In this breathtakingly arrogant, ill-conceived move, Tantrum Man will choke off demand for new cars. He’s pumping cash up Holden’s exhaust pipe faster than you can shovel it from a shipping container in twenty-cent pieces, and at the same time he’s putting a noose around the car industry’s neck on the demand side of the equation. That’s a massage in the left hand and a lynch mob in the right. Breathtaking – just not in a Kate Upton kinda way…
More than half the cars made here by Holden and Toyota are subject to salary sacrifice arrangements, according to recent reports. Car sales – especially of locally produced cars – will crash even harder than they already are crashing, as a result. If you make new cars less affordable, less desirable, you push sales into the express elevator and you hammer the button marked ‘basement’. Supply and demand – price-point equivalence. It’s that simple. Economics in the beer garden. You’d think a Prime Minister and a Treasurer could figure this out. Even a below average pair like these two.

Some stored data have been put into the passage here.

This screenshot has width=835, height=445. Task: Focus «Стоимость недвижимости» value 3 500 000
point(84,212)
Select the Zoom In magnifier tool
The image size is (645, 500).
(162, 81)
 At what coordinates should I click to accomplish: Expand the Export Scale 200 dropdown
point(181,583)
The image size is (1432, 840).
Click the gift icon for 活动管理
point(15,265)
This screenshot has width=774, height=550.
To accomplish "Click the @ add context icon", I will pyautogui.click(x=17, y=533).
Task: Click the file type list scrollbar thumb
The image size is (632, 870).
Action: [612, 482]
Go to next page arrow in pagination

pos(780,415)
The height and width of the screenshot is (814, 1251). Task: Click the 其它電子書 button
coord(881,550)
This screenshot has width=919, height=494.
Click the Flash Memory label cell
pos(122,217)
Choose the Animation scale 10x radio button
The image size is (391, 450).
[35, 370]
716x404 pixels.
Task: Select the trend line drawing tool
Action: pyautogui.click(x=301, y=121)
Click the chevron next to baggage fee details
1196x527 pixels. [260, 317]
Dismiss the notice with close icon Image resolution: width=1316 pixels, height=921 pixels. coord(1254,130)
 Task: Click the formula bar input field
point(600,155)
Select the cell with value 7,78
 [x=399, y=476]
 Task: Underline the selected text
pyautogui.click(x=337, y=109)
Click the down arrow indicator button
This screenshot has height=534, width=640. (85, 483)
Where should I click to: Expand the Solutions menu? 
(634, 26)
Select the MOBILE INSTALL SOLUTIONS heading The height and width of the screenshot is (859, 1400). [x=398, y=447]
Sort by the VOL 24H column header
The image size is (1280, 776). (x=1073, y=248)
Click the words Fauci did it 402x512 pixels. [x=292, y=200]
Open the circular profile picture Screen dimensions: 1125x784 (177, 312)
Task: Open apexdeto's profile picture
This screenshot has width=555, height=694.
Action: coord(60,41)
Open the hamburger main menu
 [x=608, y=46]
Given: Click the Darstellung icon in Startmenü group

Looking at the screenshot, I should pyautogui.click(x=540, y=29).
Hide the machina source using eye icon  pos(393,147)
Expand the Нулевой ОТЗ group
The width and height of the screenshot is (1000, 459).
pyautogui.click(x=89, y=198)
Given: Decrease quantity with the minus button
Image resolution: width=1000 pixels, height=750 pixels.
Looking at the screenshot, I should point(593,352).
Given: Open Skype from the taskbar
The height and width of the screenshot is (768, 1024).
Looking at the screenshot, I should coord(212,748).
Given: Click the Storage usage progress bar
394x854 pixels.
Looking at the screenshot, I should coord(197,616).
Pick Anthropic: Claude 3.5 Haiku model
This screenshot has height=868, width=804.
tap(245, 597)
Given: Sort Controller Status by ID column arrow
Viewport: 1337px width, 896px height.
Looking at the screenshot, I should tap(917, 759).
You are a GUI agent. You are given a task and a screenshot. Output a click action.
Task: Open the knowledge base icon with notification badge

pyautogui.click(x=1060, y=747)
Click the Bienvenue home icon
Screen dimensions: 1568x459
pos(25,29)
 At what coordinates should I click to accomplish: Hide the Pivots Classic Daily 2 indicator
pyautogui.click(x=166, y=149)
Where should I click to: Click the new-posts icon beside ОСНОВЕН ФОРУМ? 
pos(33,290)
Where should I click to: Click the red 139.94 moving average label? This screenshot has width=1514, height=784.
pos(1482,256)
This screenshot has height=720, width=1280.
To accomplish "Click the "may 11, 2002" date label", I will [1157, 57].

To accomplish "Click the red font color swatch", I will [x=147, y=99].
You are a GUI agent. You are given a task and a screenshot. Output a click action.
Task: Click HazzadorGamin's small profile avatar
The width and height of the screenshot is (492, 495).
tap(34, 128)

One very undesirable effect of a slowdown in new car sales, over time, is that the fleet of vehicles out there on the road gets older. It means the average Aussie will be even further out of date on technology when they drive – and a decade out of date on safety technology is a bad place to be when you crash, and a decade out of date on emissions and efficiency technology is a bad place to be if you breathe.
Basically, this policy props up the budget in part by sacrificing the health and safety of ordinary Australians, down the track. Dumping it on the financiers and carmakers without warning is like fumbling the pin on a grenade. Good people will go to the wall as a result. I’m with Voltaire on this: people are guilty of the good they fail to do – and in my view this applies moreso to Tantrum Man and his treasurer than to ordinary mortals.
There is only one solution. Bring on the Federal election. This government is out of control.